For obvious reasons I did not permanently mount the unit on a boat, but use the "sand-bag" mount and place it in the companionway, under the dodger, or if needed (and conditions warrant), next to me in the cockpit. I can always see the display (even in direct sun), and have infinite options of moving it if the need arises.

Should I ever have to evacuate a boat in an emergency, I like that the unit will run over 8 hours (I've verified this) on Li ION battery power. I have also found it reassuring to set the anchor drag alarm, and to keep the unit next to me (especially at dinner, and when sleeping), while at anchor .

One of the best aspects of having a portable unit is that I can learn what *all* the software functions are whether I am on the boat, in a car, or at home.
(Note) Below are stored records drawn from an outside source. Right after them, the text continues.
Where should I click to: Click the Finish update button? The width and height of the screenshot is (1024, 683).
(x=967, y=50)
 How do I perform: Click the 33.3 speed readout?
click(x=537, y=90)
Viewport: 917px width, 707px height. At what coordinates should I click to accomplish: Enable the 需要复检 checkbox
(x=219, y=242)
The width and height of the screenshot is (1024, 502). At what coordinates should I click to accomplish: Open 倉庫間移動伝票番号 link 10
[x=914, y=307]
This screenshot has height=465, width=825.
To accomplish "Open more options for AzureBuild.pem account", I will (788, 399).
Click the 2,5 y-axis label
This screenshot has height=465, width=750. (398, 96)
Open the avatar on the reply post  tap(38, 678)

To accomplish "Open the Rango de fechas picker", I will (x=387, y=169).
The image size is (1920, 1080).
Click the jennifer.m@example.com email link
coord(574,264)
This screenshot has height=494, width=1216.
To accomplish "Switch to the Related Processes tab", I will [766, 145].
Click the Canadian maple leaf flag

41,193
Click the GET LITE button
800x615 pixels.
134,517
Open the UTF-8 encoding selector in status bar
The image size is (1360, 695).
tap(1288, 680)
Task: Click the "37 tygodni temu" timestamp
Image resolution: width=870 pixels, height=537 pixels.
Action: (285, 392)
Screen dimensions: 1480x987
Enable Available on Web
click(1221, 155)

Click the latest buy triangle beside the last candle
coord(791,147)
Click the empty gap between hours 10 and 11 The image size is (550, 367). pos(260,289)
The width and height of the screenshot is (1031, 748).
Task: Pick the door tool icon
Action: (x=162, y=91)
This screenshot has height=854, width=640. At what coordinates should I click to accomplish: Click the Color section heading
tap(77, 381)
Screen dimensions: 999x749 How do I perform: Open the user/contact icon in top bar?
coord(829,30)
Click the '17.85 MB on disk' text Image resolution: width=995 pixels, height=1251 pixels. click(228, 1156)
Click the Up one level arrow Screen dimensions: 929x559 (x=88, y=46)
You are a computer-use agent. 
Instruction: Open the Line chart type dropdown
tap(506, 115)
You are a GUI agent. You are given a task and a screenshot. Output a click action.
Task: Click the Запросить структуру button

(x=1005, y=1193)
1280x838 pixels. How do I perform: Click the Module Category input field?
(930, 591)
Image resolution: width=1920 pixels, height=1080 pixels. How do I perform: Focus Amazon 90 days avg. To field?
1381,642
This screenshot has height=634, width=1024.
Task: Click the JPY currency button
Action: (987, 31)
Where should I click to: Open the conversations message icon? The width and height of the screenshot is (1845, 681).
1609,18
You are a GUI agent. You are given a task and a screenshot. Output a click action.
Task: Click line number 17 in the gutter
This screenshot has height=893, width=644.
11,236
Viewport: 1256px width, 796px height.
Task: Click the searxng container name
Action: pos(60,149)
I can set my waypoints and planned route while I'm at home using the unit, or the waypoint manager software that is included with it. I also like downloading and archiving my tracks to my home PC, so I know where I've been. (It's tough to get old  )

Still, I drool every time I am in a boat and have this nice 10" (or better) display, and compare that to the 3" display on my portable. However, when that display dosen't show Georges Island, and I'm on a mooring 150 yards off the island, I get over it (this happened last weekend).

I wish that the unit was NEMA 2000 (I wish that everything was) so that when I get my own boat I could tie this unit into an overall information system. For now (and the next few years), however, this will suit my needs.

$0.02

Ed


----------



## labatt (Jul 31, 2006)

sailingdog said:


> From a Precision 23 to a Passport 40... damn... and I thought my friend's three-footitis was bad when he went from a CD25 to a CD28... LOL...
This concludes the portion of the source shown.